The 2014 startup of the Jubail refinery will take the shine out of Indias product export boom and weaken global diesel prices, according to the recently-published Global Transport Fuel Outlook from energy consultancy ESAI Energy.
In product markets, the new refinery will add to the supply of clean diesel in Saudi Arabia and Europe -- markets typically supplied by India. Since Indian refiners export diesel to so many markets, the appearance of this competing supply source will have bearish consequences for global diesel prices, the consultants predict.
Indias private refiners exported close to 1.2 million bpd of products in 2012, 485,000 bpd of which was diesel (see map below). Due to its geography, Indias refiners have access to markets from the Atlantic Basin to Asia.
The Jubail refinery, a joint venture of Saudi Arabia and Total, will have the capacity to produce 235,000 bpd of ultra-low-sulfur diesel (ULSD). This output will make Saudi Arabia, the destination of 85,000 bpd of Indian diesel exports last year, now a net exporter.
Additionally, Total is likely to export some of its share of diesel production, about 70,000 bpd, to Europe, potentially weakening Reliances position in that market, according to the consultants.

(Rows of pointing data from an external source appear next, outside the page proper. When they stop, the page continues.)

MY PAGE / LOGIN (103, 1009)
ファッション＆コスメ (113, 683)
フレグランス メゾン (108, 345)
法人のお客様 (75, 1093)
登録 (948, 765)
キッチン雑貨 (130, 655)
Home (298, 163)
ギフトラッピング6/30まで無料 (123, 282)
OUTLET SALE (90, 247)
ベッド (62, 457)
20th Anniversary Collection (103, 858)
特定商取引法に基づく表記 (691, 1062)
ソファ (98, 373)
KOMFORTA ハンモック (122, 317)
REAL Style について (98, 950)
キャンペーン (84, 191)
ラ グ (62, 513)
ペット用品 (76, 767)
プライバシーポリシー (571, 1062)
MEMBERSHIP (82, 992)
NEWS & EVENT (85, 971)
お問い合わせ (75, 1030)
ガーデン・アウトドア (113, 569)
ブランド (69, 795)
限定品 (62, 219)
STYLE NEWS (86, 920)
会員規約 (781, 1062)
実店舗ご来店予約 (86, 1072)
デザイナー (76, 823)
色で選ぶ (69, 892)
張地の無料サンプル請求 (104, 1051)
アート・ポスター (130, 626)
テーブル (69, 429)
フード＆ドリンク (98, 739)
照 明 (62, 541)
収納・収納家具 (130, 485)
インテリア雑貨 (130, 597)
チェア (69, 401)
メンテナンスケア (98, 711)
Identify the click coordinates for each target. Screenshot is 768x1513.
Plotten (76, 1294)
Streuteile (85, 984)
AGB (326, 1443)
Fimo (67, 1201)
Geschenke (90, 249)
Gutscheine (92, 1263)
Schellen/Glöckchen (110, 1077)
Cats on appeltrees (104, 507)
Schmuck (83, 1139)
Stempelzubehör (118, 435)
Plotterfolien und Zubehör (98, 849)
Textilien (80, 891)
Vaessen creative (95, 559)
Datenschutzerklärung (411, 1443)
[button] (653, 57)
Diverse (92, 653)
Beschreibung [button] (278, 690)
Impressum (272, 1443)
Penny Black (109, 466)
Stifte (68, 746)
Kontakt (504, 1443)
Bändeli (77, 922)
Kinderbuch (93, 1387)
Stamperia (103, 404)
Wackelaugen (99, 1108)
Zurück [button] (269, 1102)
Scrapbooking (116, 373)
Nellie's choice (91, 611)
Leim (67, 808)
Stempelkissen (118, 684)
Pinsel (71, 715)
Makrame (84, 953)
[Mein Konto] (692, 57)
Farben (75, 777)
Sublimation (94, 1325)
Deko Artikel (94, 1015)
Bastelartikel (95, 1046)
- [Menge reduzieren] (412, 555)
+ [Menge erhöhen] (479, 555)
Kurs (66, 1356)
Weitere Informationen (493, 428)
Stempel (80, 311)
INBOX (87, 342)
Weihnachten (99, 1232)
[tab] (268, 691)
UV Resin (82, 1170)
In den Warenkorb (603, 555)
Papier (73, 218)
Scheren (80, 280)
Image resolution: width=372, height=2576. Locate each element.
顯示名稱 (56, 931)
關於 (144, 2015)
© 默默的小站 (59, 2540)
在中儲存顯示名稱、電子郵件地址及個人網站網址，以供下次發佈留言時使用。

With Indias domestic market experiencing weak demand and new state-owned capacity, Indias private refiners must look to other export markets, such as South Africa, Latin America and Asia.
There are direct consequences for all key diesel markets, said Vivek Mathur at ESAI Energy. Jubail will add to the availability of clean diesel to Europe, where demand continues to collapse. In 2014, the growing supply-demand mismatch will weaken the diesel spread to Brent.
"Unless Indias private refiners cut runs, they will have to target the Asian market," he added. "But with Chinas emergence as a diesel exporter, competition among suppliers will likewise be bearish for Singapore gasoil spreads to Dubai.